Le processus du test de l’hypothèse statistique décrit le processus décisionnel menant au rejet ou non d’une hypothèse particulière, fréquemment l’hypothèse nulle. Ce processus est basé sur la signification statistique déterminée par la valeur p. Lorsque celle- ci est plus petite que le seuil de signification prédéterminée, on rejette alors l’hypothèse nulle comme fausse. Si un résultat n’est pas jugé statistiquement significatif, alors

l’hypothèse nulle est acceptée. Ce mode de pensée grossier simplifie à outrance le processus de raisonnement. Il n’y a aucune analyse statistique qui puisse déterminer définitivement si une hypothèse nulle ou toute autre hypothèse est vraie ou fausse. Toutefois, la signification statistique est malheureusement trop souvent interprétée dans le sens que l’hypothèse nulle est soit vraie ou fausse. En pratique on retrouve trop souvent un test statistique accompagné par une déclaration de significatif ou non significatif ce qui renforce le message décisionnel que l’hypothèse nulle est soit vraie soit fausse. Cette déclaration de signification statistique dichotomique évacue déjà une partie importante de l’information contenue dans la valeur p. Il n’y a aucune raison que la valeur p numérique soit dégradée dans cette dichotomie encore moins informative. Qui plus est, même la valeur p quantitative a un problème : elle confond deux aspects importants de la donnée. Ces aspects sont la force ou l’ampleur de la relation entre l’exposition et la maladie, et la précision avec laquelle cette relation est mesurée.
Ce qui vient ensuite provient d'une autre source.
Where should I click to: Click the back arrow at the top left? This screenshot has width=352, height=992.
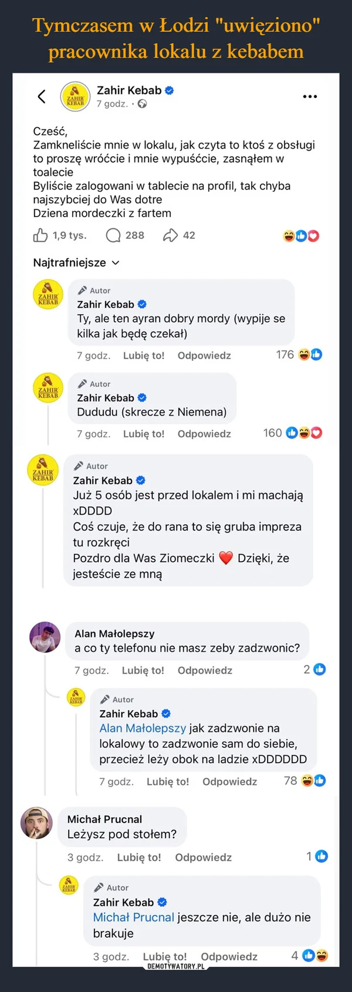(40, 95)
Rothman donne un autre bel exemple pour illustrer comment le processus de chance contient de multiples aspects. On considère souvent que le tir à pile ou face d’une pièce de monnaie est un événement complètement imprédictible. Toutefois, ce tir à pile ou face peut être prédit avec suffisamment d’information à propos des conditions initiales du lancer de la pièce. D’ailleurs, certains individus ont tellement pratiqué ce geste qu’ils peuvent en prédire le résultat avec grande précision. Donc pour la majorité, le tir à pile ou face nous apparaît aléatoire alors que ce processus ne l’est pas nécessairement et peut dépendre de la pratique. D’une manière parallèle, plus notre connaissance des sources d’erreurs dans un ensemble de données particulier augmente, plus il est possible de réduire ce qui apparaissait initialement comme étant l’erreur aléatoire. Les physiciens expriment que nous ne serons jamais capables d’expliquer toutes les composantes de l’erreur, compte tenu que les sources d’erreur qui les intéressent sont quasi infinies. Toutefois, quant aux problèmes qui intéressent les épidémiologistes, il est raisonnable de penser qu’une bonne partie de l’erreur aléatoire observée dans les données peut, en réalité, être améliorée par une meilleure information.

En conclusion, pour avoir une interprétation claire des données, il est important d’être en mesure de séparer l’information sur la force ou la magnitude de la relation et sa précision. Ceci est exactement ce que le processus d’estimation fait.